1. Overview
1.概述
In Kafka, consumers read messages from partitions. While reading messages, there are some concerns to consider, like determining which messages to read from the partitions or, preventing duplicate message reading or message loss in case of failure. The solution to these concerns is the use of offsets.
在Kafka中,消费者从分区读取消息。在读取消息时,需要考虑一些问题,例如确定从分区读取哪些消息,或者防止重复读取消息或在出现故障时丢失消息。解决这些问题的方法就是使用偏移量。
In this tutorial, we’ll learn about offsets in Kafka. We’ll see how to commit offsets to manage message consumption and discuss its methods and drawbacks.
在本教程中,我们将学习 Kafka 中的偏移量。我们将了解如何提交偏移量来管理消息消耗,并讨论其方法和缺点。
2. What Is Offset?
2.什么是抵消?
We know that Kafka stores messages in topics, and each topic can have multiple partitions. Each consumer reads messages from one partition of a topic. Here, Kafka, with the help of offsets, keeps track of the messages that consumers read. Offsets are integers starting from zero that increment by one as the message gets stored.
我们知道,Kafka 将消息存储在主题中,每个主题可以有多个分区。
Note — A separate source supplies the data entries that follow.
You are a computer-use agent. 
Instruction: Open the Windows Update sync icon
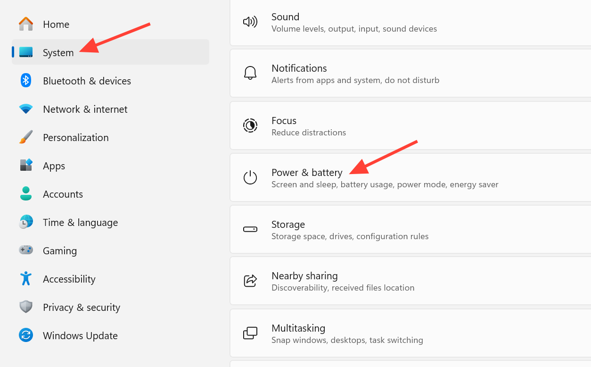click(26, 335)
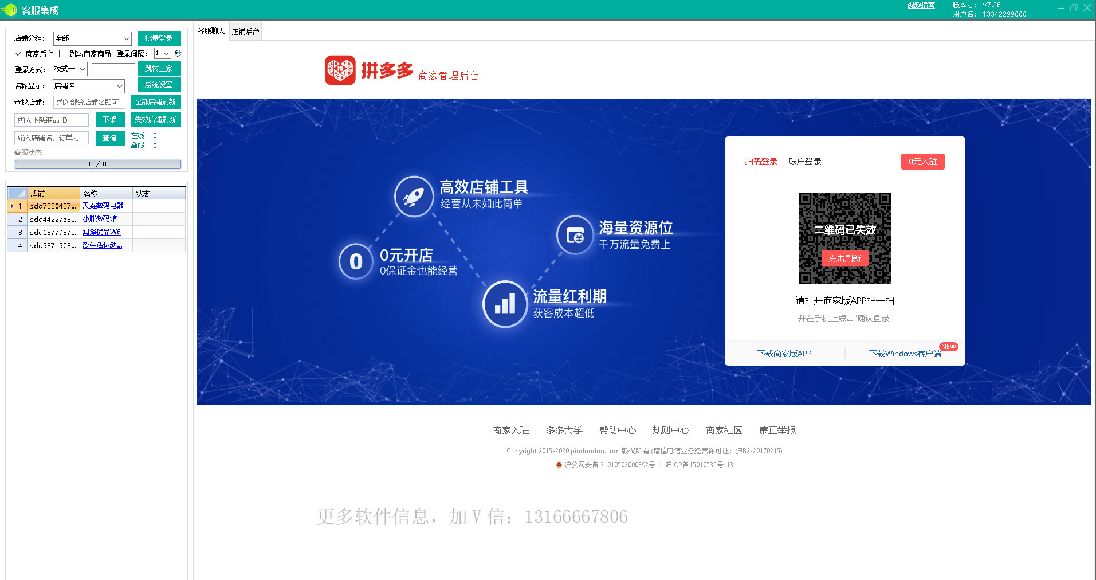Click the 0元开店 circle icon
The height and width of the screenshot is (580, 1096).
[x=355, y=262]
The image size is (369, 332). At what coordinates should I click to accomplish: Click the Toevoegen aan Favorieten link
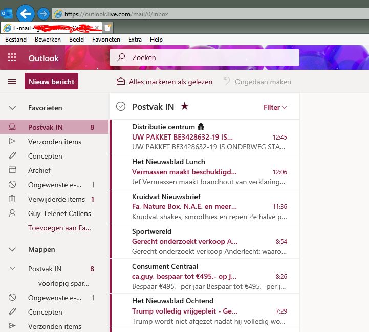coord(58,228)
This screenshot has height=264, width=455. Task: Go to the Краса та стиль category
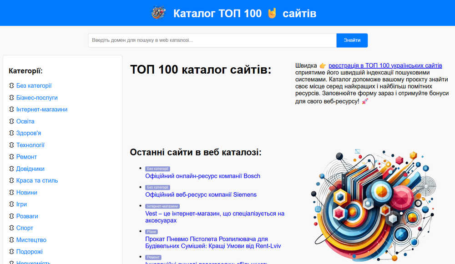[37, 180]
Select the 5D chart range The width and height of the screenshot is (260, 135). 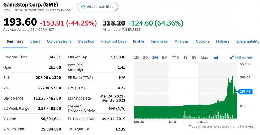pyautogui.click(x=145, y=57)
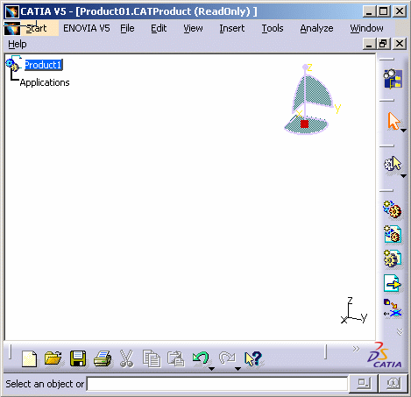411x397 pixels.
Task: Select the Applications tree node
Action: pos(45,82)
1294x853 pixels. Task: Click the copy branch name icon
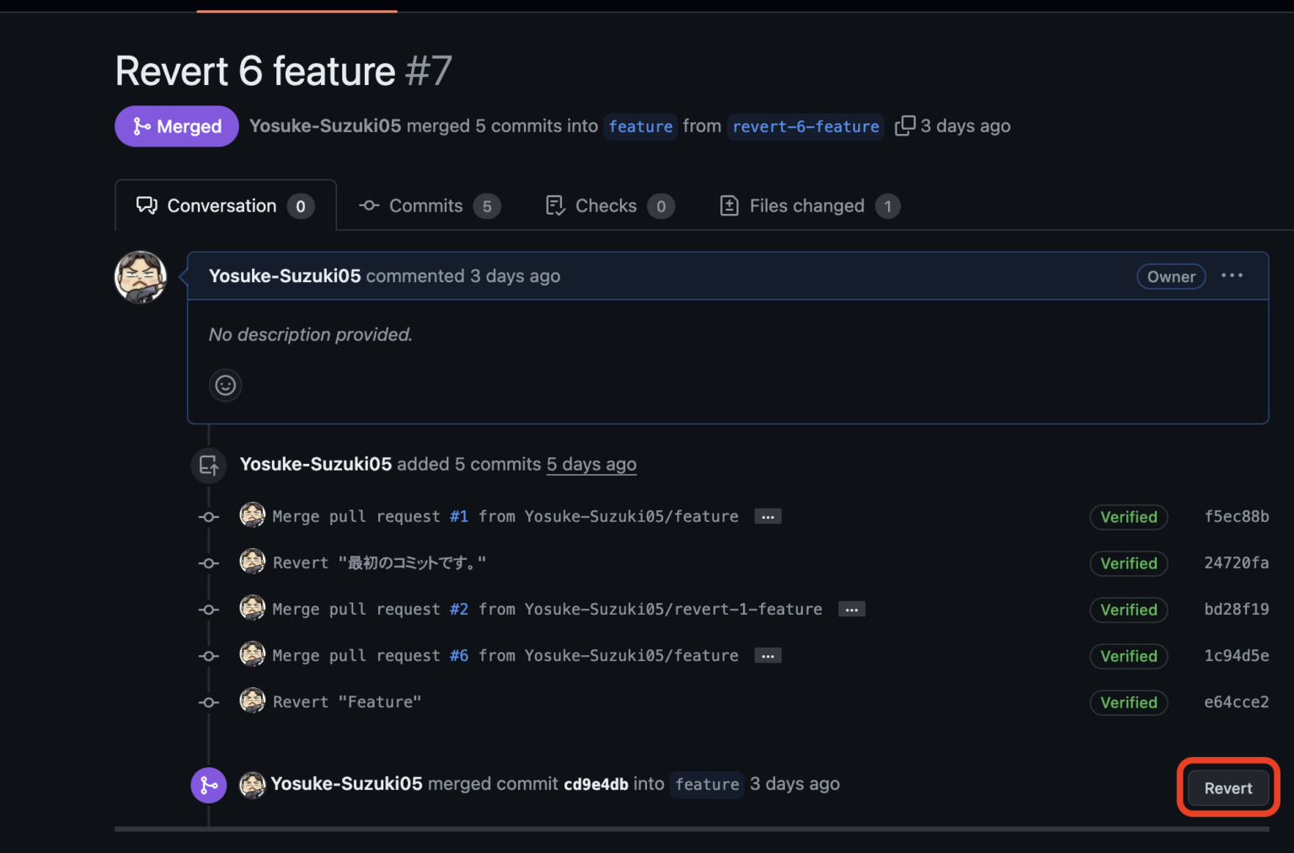905,125
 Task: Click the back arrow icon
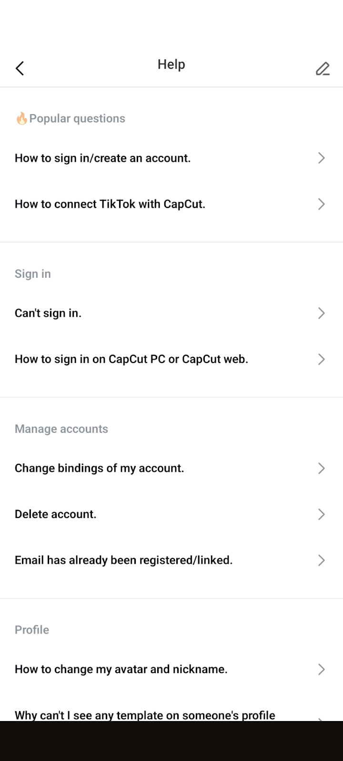pyautogui.click(x=20, y=68)
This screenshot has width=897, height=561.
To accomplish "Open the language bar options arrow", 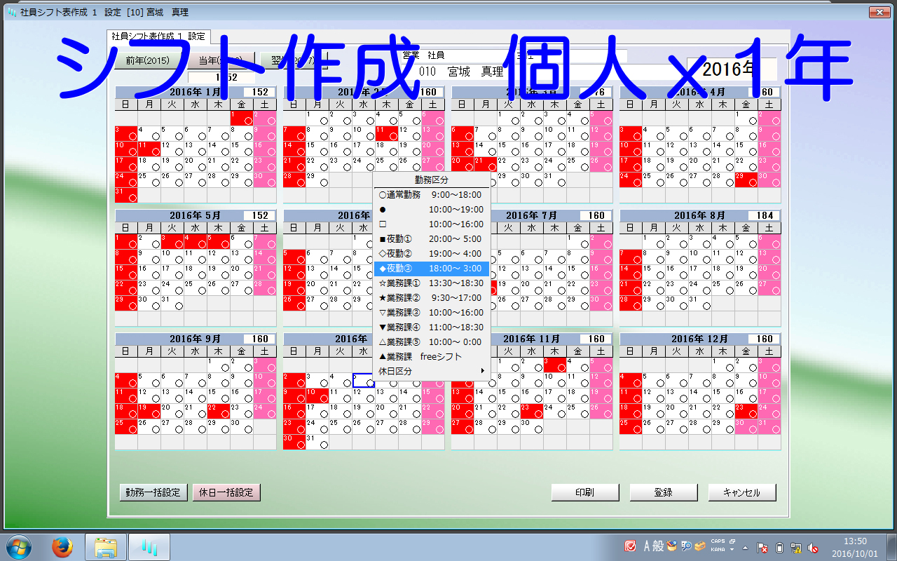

每个消费者从一个主题的一个分区中读取消息。在这里,Kafka 借助偏移量来跟踪消费者读取的消息。偏移量是一个从零开始的整数,随着消息被存储,偏移量会以一为单位递增。
Let’s say one consumer has read five messages from a partition. Then, based on configuration, Kafka marks the offset till 4 as committed(zero-based sequence). The consumer consumes messages with offsets 5 onwards the next time it attempts to read messages.
假设一个消费者从一个分区读取了五条消息。然后,根据配置,Kafka 将直到 4 的偏移量标记为已提交(基于零的序列)。消费者下次尝试读取消息时,就会消耗偏移量为5以后的消息。
Without offsets, there is no way to avoid duplicate processing or data loss. That’s why it’s so crucial.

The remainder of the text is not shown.